Advocacy Statements Made by Attorney Cannot Later Be Used as Admissions in Legal Malpractice Action
An attorney's statements in the course of representing a client are not admissions and cannot be used as such against the attorney in a subsequent legal malpractice case.
The Kansas Court of Appeals recently analyzed whether an attorney's statements in support of his client during the underlying litigation could be used as evidence against the attorney in a subsequent legal malpractice case.
The underlying case was highly technical and required the use of expert testimony; however, plaintiff did not present any expert testimony in support of its subsequent legal malpractice case. Instead, plaintiff in the legal malpractice case attempted to rely on the attorney's statements during the course of the underlying case as "admissions" to prove the malpractice case.
The appellate court determined the attorneys statements were not admissions; the statements were advocacy that could not be used as evidence against the attorney in the malpractice case. Specifically, the court noted "[a]n attorney is an advocate for his or her client and is always trying to put the best case forward. But in a legal malpractice action, an attorney's opinion of the case, the attorney's pleadings or filings in the case, or even the attorney's puffing about his or her abilities to prevail, is not evidence of any of the claims made in the underlying lawsuit." Power Control Devices, 2019 Kan. App. LEXIS 5, at *19-20.

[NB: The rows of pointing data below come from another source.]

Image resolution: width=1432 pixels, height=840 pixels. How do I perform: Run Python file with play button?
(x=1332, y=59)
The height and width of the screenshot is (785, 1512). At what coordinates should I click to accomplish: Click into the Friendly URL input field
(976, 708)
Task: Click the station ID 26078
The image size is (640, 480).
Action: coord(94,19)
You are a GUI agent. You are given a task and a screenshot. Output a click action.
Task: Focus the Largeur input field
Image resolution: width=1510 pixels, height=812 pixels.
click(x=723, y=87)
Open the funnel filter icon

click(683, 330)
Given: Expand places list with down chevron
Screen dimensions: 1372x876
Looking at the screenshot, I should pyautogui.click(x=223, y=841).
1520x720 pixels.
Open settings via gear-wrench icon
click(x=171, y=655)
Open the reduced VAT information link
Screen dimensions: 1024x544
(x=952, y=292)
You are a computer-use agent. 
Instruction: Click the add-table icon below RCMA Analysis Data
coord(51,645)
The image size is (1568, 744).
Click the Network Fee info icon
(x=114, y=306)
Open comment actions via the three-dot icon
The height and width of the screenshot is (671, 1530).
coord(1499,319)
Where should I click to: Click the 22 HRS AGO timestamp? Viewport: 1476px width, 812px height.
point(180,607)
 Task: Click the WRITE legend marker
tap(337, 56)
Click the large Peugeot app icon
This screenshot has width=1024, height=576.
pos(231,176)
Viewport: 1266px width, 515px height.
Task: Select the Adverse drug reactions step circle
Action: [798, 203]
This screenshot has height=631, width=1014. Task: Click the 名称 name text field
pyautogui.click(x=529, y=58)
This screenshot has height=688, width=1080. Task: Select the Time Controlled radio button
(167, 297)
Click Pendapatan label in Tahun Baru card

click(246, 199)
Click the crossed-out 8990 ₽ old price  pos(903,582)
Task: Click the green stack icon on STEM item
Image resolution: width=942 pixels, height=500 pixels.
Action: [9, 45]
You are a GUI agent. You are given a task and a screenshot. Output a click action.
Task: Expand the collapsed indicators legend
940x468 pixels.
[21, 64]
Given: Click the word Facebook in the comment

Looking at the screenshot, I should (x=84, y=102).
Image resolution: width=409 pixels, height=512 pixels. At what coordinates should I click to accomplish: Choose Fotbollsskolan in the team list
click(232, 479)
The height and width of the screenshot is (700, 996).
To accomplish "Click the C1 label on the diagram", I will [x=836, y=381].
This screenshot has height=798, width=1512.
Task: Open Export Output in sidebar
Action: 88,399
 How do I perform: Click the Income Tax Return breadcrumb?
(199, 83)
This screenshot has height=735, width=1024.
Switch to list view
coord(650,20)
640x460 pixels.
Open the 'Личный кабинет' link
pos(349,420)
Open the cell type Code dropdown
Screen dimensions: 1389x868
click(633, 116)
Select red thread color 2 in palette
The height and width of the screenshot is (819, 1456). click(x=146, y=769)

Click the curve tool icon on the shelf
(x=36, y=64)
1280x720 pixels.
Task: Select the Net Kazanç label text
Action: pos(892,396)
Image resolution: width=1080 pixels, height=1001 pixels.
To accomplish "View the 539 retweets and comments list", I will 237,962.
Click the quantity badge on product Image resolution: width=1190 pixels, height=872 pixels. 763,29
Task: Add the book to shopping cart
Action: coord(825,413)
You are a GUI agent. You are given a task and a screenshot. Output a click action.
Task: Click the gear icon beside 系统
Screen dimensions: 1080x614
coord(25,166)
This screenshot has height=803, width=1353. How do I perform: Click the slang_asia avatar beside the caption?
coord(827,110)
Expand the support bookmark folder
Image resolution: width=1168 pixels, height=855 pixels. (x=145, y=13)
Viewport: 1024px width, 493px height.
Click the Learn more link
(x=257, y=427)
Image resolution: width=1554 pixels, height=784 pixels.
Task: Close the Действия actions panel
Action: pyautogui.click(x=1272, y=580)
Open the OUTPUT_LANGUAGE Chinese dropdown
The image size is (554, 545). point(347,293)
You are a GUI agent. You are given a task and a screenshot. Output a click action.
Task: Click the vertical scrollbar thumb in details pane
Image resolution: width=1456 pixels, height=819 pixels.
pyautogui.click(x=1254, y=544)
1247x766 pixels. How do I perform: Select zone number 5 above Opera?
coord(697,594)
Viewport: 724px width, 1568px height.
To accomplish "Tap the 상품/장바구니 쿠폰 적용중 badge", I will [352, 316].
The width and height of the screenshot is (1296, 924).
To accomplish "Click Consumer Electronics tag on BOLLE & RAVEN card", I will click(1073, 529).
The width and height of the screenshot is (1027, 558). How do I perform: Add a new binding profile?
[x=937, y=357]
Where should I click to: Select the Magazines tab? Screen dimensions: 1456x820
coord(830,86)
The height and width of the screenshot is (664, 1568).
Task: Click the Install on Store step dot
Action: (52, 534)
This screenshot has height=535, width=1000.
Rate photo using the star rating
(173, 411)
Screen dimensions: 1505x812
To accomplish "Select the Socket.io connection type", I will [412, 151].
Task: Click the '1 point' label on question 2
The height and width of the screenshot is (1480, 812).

Because the legal malpractice plaintiff did not present expert testimony in support of its case and could not use the attorney's statements as admissions, the appellate court affirmed the trial court's judgment as a matter of law in favor of the attorney.
Significance of Decision
Kansas joins other courts across the country in recognizing that statements made by lawyers on their clients' behalf in underlying litigation are not admissions in subsequent legal malpractice actions. See, e.g., Heinze v. Bauer, 145 Idaho 232, 238, 178 P.3d 597 (2008).